## Exercise brief
Copy the following records line for line, with no changes.

(Word and element pointing entries)
========
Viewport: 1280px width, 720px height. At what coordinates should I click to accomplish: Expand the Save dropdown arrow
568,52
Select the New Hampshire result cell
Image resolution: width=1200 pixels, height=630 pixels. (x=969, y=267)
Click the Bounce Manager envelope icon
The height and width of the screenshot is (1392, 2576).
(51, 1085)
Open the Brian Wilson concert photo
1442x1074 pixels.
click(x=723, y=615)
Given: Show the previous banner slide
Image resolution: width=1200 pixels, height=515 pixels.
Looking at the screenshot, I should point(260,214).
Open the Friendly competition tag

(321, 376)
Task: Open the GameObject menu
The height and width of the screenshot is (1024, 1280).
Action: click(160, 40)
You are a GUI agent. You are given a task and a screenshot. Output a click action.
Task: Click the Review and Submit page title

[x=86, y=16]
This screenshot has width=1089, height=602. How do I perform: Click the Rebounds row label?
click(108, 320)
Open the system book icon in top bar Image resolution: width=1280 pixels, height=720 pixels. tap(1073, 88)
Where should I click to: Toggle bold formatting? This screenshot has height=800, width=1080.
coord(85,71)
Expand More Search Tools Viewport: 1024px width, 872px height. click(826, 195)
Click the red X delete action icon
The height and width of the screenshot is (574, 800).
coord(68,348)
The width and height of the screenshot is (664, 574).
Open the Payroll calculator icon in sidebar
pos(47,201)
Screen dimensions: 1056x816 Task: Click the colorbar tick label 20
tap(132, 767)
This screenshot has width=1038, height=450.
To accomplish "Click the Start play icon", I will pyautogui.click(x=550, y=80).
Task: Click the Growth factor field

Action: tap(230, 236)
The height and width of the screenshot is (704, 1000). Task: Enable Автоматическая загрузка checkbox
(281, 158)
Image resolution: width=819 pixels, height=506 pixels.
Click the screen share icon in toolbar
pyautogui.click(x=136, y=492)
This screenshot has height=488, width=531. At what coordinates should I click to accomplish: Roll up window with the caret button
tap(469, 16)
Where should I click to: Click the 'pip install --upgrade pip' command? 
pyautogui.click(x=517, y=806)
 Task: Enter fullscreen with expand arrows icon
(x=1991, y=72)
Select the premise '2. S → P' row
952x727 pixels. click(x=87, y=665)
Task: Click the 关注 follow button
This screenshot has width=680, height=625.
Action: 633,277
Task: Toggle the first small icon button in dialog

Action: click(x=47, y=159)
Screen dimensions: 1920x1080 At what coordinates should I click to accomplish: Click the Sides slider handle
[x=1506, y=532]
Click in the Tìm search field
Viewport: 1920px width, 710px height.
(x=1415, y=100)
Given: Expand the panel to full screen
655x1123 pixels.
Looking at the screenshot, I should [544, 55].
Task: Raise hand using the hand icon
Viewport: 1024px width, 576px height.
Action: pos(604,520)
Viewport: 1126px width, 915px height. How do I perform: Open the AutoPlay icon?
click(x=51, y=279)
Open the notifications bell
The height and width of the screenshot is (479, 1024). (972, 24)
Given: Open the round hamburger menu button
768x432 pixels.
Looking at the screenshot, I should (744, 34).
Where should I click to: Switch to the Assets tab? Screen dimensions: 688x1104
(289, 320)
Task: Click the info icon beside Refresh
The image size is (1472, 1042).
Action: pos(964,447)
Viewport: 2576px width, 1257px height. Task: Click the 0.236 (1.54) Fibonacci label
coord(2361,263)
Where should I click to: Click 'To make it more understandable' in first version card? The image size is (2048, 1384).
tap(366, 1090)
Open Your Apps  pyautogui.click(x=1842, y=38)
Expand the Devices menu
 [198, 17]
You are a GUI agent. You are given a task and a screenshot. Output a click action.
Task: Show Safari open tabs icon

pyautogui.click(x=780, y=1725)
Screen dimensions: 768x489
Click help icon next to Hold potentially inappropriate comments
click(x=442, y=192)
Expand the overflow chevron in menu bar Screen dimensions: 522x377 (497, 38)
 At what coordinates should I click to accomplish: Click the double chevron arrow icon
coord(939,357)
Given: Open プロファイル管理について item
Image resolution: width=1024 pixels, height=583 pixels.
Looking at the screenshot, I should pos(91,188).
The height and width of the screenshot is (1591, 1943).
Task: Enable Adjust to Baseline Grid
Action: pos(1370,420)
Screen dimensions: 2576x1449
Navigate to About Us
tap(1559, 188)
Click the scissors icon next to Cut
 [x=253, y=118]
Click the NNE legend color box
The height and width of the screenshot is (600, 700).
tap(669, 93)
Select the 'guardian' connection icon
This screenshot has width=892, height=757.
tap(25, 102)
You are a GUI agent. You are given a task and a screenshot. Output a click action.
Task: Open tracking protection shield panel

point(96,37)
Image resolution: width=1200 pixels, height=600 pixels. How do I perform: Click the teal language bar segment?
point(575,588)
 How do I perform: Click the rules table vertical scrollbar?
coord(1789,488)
========
## Written answer
Viewport: 1280px width, 720px height. At what coordinates should I click to accomplish: Expand the Save dropdown arrow
568,52
Select the New Hampshire result cell
Image resolution: width=1200 pixels, height=630 pixels. (x=969, y=267)
Click the Bounce Manager envelope icon
The height and width of the screenshot is (1392, 2576).
(51, 1085)
Open the Brian Wilson concert photo
1442x1074 pixels.
click(x=723, y=615)
Given: Show the previous banner slide
Image resolution: width=1200 pixels, height=515 pixels.
Looking at the screenshot, I should point(260,214).
Open the Friendly competition tag

(321, 376)
Task: Open the GameObject menu
The height and width of the screenshot is (1024, 1280).
Action: click(160, 40)
You are a GUI agent. You are given a task and a screenshot. Output a click action.
Task: Click the Review and Submit page title

[x=86, y=16]
This screenshot has width=1089, height=602. How do I perform: Click the Rebounds row label?
click(108, 320)
Open the system book icon in top bar Image resolution: width=1280 pixels, height=720 pixels. tap(1073, 88)
Where should I click to: Toggle bold formatting? This screenshot has height=800, width=1080.
coord(85,71)
Expand More Search Tools Viewport: 1024px width, 872px height. click(826, 195)
Click the red X delete action icon
The height and width of the screenshot is (574, 800).
coord(68,348)
The width and height of the screenshot is (664, 574).
Open the Payroll calculator icon in sidebar
pos(47,201)
Screen dimensions: 1056x816 Task: Click the colorbar tick label 20
tap(132, 767)
This screenshot has width=1038, height=450.
To accomplish "Click the Start play icon", I will pyautogui.click(x=550, y=80).
Task: Click the Growth factor field

Action: tap(230, 236)
The height and width of the screenshot is (704, 1000). Task: Enable Автоматическая загрузка checkbox
(281, 158)
Image resolution: width=819 pixels, height=506 pixels.
Click the screen share icon in toolbar
pyautogui.click(x=136, y=492)
This screenshot has height=488, width=531. At what coordinates should I click to accomplish: Roll up window with the caret button
tap(469, 16)
Where should I click to: Click the 'pip install --upgrade pip' command? 
pyautogui.click(x=517, y=806)
 Task: Enter fullscreen with expand arrows icon
(x=1991, y=72)
Select the premise '2. S → P' row
952x727 pixels. click(x=87, y=665)
Task: Click the 关注 follow button
This screenshot has width=680, height=625.
Action: 633,277
Task: Toggle the first small icon button in dialog

Action: click(x=47, y=159)
Screen dimensions: 1920x1080 At what coordinates should I click to accomplish: Click the Sides slider handle
[x=1506, y=532]
Click in the Tìm search field
Viewport: 1920px width, 710px height.
(x=1415, y=100)
Given: Expand the panel to full screen
655x1123 pixels.
Looking at the screenshot, I should [544, 55].
Task: Raise hand using the hand icon
Viewport: 1024px width, 576px height.
Action: pos(604,520)
Viewport: 1126px width, 915px height. How do I perform: Open the AutoPlay icon?
click(x=51, y=279)
Open the notifications bell
The height and width of the screenshot is (479, 1024). (972, 24)
Given: Open the round hamburger menu button
768x432 pixels.
Looking at the screenshot, I should (744, 34).
Where should I click to: Switch to the Assets tab? Screen dimensions: 688x1104
(289, 320)
Task: Click the info icon beside Refresh
The image size is (1472, 1042).
Action: pos(964,447)
Viewport: 2576px width, 1257px height. Task: Click the 0.236 (1.54) Fibonacci label
coord(2361,263)
Where should I click to: Click 'To make it more understandable' in first version card? The image size is (2048, 1384).
tap(366, 1090)
Open Your Apps  pyautogui.click(x=1842, y=38)
Expand the Devices menu
 [198, 17]
You are a GUI agent. You are given a task and a screenshot. Output a click action.
Task: Show Safari open tabs icon

pyautogui.click(x=780, y=1725)
Screen dimensions: 768x489
Click help icon next to Hold potentially inappropriate comments
click(x=442, y=192)
Expand the overflow chevron in menu bar Screen dimensions: 522x377 (497, 38)
 At what coordinates should I click to accomplish: Click the double chevron arrow icon
coord(939,357)
Given: Open プロファイル管理について item
Image resolution: width=1024 pixels, height=583 pixels.
Looking at the screenshot, I should pos(91,188).
The height and width of the screenshot is (1591, 1943).
Task: Enable Adjust to Baseline Grid
Action: pos(1370,420)
Screen dimensions: 2576x1449
Navigate to About Us
tap(1559, 188)
Click the scissors icon next to Cut
 [x=253, y=118]
Click the NNE legend color box
The height and width of the screenshot is (600, 700).
tap(669, 93)
Select the 'guardian' connection icon
This screenshot has width=892, height=757.
tap(25, 102)
You are a GUI agent. You are given a task and a screenshot. Output a click action.
Task: Open tracking protection shield panel

point(96,37)
Image resolution: width=1200 pixels, height=600 pixels. How do I perform: Click the teal language bar segment?
point(575,588)
 How do I perform: Click the rules table vertical scrollbar?
coord(1789,488)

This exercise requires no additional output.